Saideira (Brasil, 2024)
Título Original: Saideira
Direção: Pedro Arantes e Júlio Taubkin
Roteiro: Arthur Warren, Júlio Taubkin e Marina Morais
Elenco principal: Luciana Paes, Thati Lopes, Rogério Fróes, Suely Franco, Ary França, Jackson Antunes e Tonico Pereira
Distribuição brasileira: Elo Studios
Duração: 112 minutos
Além de motivo de canções e unificadora de multidões, a cachaça é considerada um patrimônio cultural brasileiro desde 2016. É acertada então a decisão de colocá-la no centro de uma narrativa de comédia familiar como elemento para aproximar duas irmãs que perderam contato.
Em um começo ousado para o gênero, rapidamente conhecemos Honório (Tonico Pereira), um senhor carismático que vende garapa de cana em Paraty, e já logo somos interpolados pelo seu falecimento. É apenas no seu velório que a verdadeira narrativa se inicia, com o encontro entre as irmãs Penélope (Luciana Paes) e Joana (Thati Lopes) após muitos anos. Não entendemos, neste momento, as razões para todas as farpas trocadas, mas por ser uma dinâmica familiar comum, também não se questiona o desentendimento.
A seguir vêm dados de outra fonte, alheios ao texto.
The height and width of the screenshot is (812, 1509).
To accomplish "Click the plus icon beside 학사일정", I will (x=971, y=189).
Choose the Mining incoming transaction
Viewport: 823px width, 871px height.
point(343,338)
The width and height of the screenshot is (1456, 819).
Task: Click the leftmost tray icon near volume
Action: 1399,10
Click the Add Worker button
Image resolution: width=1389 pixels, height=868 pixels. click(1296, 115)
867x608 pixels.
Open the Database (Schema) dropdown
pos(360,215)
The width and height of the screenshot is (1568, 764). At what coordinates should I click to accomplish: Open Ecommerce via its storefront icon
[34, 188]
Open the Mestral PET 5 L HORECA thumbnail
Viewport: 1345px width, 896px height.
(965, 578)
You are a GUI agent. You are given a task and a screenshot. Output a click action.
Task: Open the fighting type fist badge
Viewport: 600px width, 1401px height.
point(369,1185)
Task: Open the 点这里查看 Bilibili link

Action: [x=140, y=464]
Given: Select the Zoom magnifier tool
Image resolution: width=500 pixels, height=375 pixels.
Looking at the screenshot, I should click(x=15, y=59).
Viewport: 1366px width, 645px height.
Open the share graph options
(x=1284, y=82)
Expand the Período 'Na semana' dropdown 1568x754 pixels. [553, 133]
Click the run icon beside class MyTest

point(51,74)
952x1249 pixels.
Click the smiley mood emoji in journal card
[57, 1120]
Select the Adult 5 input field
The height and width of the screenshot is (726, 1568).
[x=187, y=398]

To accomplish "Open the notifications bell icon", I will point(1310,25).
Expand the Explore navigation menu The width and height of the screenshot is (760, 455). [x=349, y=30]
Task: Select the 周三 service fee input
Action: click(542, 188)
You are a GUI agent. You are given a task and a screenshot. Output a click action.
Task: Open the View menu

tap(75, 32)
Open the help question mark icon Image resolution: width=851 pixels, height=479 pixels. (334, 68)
É apenas quando a herança do avô é anunciada que a real briga se inicia: um dos itens é uma cachaça raríssima, sendo que Penélope é uma renomada cachaçóloga. Mas o presente também revela uma busca pela garrafa de cachaça em si, e as irmãs seguem em um road movie pelo Sudeste brasileiro em busca do tesouro.
Começando em Paraty, a escolha dos cenários é indubitavelmente um dos elementos mais marcantes da obra, passando também por Tiradentes, São Thomé das Letras e Itabira. Todos são parte de um sudeste não muito explorado pelo cinema, mas obviamente muito importantes para a história e cultura brasileiras. Além disso, pelas escolhas de direção e direção de fotografia, valoriza-se ainda mais cada um desses lugares, das rampas da cidade mineira até o show de luzes na mística São Thomé das Letras. Viajamos pelo nosso próprio país de maneira pouco explorada até pelo cinema comercial.
Isso é complementado pela narrativa que vai se mostrando em camadas, iniciando com apenas a busca por uma garrafa de cachaça que acaba se tornando uma reflexão conciliatória entre duas irmãs que perderam parte da infância com a morte dos pais e a tutela do avô alcoólatra. Ele segue sempre pelo permeio da comédia, sem exagerar na dramaticidade, mas colocando a importância do contexto para a criação das situações apresentadas. E também dá ao espectador um motivo para reflexão e recordação do filme quando as risadas passam.
O tom de humor utilizado também é mais incomum. Temos diversas piadas pesadas com a morte de Honório, algo que pode ser visto com maus olhos pelos mais conservadores mas que é completamente justificado na narrativa. Há também algo de humor nonsense, principalmente nas partes de São Thomé das Letras, e isso se destaca gerando uma possibilidade mais ampla de público.
Todos esses elementos não funcionariam caso atrizes menos talentosas tivessem sido escaladas, mas Paes e Lopes fazem uma dupla que consegue segurar tanto as cenas de humor quanto as mais dramáticas. Ainda que haja algumas cenas excessivamente explicativas, o carisma da construção das personagens permite que não se desligue do filme. Principalmente com o humor mais peculiar de Penélope, o casting é um ponto essencial e extremamente funcional. Mesmo os personagens mais secundários funcionam de forma a questionar o humor estruturalmente machista da comédia nacional, como na cena em que as irmãs entram em um bar e se inicia uma luta de palavras com o dono do local.
O resultado é um longa-metragem que consegue trabalhar bem as convenções de gênero e que, através dessas personagens cativantes, permite uma reflexão sobre as nossas estruturas familiares de maneira sutil. Uma boa adição ao cenário das nossas comédias recentes.